What Happened: In its fourth-quarter and full-year financial results reported on Thursday, Block said its Bitcoin revenue in the quarter was $1.96 billion, up 12% year-over-year.

Yet the gross profit from Bitcoin revenue was only $46 million.

“Bitcoin revenue is the total sale amount of Bitcoin to customers. Bitcoin costs are the total amount of Bitcoin we purchase. We purchase Bitcoin to facilitate customers' access to Bitcoin,” said Block in the report.

Why Is Block Inc Surging After Hours? A Closer Look At Q4 Earnings

Why It's Important: The price of Bitcoin has been particularly volatile over the last three months. In December 2021, Bitcoin was trading above $58,000 but has since lost more than 35% of its value.

The leading digital asset fell to a low of $33,700 at the end of January and is trading at $38,600.
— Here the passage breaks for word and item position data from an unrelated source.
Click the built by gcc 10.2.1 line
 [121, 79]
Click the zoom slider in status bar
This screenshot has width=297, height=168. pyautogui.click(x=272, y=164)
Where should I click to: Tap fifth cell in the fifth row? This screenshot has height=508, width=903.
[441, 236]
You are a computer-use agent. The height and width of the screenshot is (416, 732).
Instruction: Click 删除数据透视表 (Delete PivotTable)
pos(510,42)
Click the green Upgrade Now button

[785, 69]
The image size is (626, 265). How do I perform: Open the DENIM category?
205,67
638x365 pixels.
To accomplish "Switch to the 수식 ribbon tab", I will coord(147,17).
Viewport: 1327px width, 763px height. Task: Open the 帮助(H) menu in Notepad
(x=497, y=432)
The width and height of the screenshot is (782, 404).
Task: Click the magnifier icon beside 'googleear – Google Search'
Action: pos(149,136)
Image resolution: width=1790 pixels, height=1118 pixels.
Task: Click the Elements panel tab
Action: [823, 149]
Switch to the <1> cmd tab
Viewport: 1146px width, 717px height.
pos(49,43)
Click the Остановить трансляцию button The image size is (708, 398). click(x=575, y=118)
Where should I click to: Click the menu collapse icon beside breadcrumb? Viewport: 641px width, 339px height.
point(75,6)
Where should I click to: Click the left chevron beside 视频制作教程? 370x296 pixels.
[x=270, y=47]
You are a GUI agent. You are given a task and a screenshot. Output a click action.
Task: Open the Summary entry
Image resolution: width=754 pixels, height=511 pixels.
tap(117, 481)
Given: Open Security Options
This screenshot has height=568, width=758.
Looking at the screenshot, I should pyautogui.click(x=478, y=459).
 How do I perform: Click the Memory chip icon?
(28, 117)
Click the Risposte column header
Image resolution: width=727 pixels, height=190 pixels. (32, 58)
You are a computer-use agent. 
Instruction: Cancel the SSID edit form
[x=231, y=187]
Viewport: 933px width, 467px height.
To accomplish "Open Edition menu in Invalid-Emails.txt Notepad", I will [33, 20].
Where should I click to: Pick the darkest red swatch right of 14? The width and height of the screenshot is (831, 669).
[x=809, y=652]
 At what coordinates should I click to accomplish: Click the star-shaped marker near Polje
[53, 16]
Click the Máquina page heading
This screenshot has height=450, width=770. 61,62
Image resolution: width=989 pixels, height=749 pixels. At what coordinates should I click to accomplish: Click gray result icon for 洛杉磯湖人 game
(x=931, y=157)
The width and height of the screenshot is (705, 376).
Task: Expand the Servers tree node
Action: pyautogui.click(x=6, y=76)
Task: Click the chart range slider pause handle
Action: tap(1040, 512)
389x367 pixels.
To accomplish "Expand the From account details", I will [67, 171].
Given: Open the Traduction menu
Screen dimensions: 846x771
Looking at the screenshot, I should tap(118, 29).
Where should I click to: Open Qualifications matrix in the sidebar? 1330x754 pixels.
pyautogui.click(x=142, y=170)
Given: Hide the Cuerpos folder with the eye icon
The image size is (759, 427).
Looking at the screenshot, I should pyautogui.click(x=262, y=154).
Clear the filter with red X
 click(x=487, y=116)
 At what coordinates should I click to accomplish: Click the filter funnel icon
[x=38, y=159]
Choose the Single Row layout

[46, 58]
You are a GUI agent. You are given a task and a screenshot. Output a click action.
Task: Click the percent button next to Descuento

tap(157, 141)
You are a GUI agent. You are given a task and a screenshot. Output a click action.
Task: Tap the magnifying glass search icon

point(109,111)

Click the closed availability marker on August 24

“Compared to the third quarter of 2021, bitcoin revenue and gross profit increased on a quarter-over-quarter basis, driven primarily by increased volatility in the price of bitcoin, which affected trading activity compared to the prior quarter,” stated Block.

The company said that its Bitcoin revenue and gross profit grew 232% and 285%, respectively, on a two-year CAGR basis.

In 2021, Cash App generated $10.01 billion in Bitcoin revenue and $218 million of Bitcoin gross profit, which represented a 119% and 124% increase year-over-year.

“In future quarters, bitcoin revenue and gross profit may fluctuate as a result of changes in customer demand or the market price of bitcoin, particularly as we lap strong growth rates on a year-over-year basis in the first quarter of 2021,” according to the company.